Pequenas produtoras e pequenos e médios empreendimentos liderados por mulheres na cadeia de café da Chapada Diamantina se reuniram em 29 de março para uma oficina sobre como tornar a cadeia de valor de café mais sustentável e livre de desmatamento no Brasil. O encontro aconteceu no Sindicato dos Trabalhadores Rurais de Ibicoara, e também abordou a adequação ao novo Regulamento Europeu de Produtos Livre de Desmatamento (EUDR).
O encontro foi promovido pelo projeto Arabica-Canephora, liderado pelo Centro de Estudos em Sustentabilidade da Fundação Getulio Vargas (FGVces) em parceria com o Collaborating Centre on Sustainable Consumption and Production (CSCP) e a International Women’s Coffee Alliance (IWCA Brasil).

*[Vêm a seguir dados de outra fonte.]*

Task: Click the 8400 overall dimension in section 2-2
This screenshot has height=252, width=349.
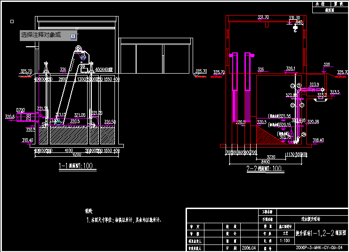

A iniciativa é cofinanciada pelo programa AL-INVEST Verde da União Europeia.
“Estamos muito felizes com a chegada do 1º ciclo de oficinas de boas práticas do projeto Arabica-Canephora. Entre janeiro e fevereiro, fizemos um diagnóstico com as cafeicultoras participantes para compreender desafios e necessidades relacionados a práticas de sustentabilidade e aos requisitos da EUDR. Agora, com as oficinas de boas práticas que se iniciaram em março, estamos tendo a oportunidade de discutir esses desafios, bem como experiências e boas práticas para endereçá-los, contribuindo para que a cadeia do café seja mais sustentável e alinhada às exigências do EUDR”, afirma Beatriz Morganti Brandão, pesquisadora e gestora do projeto pelo FGVces.
Em homenagem ao mês da mulher, a oficina na Chapada Diamantina também discutiu a temática de Direitos Humanos e Gênero, contando com exposições e dinâmicas em grupo.
Oportunidades de negócios para cafeicultoras da região
A Bahia é o quarto maior estado produtor de café brasileiro, com o café da Chapada Diamantina representando 34% da produção cafeeira.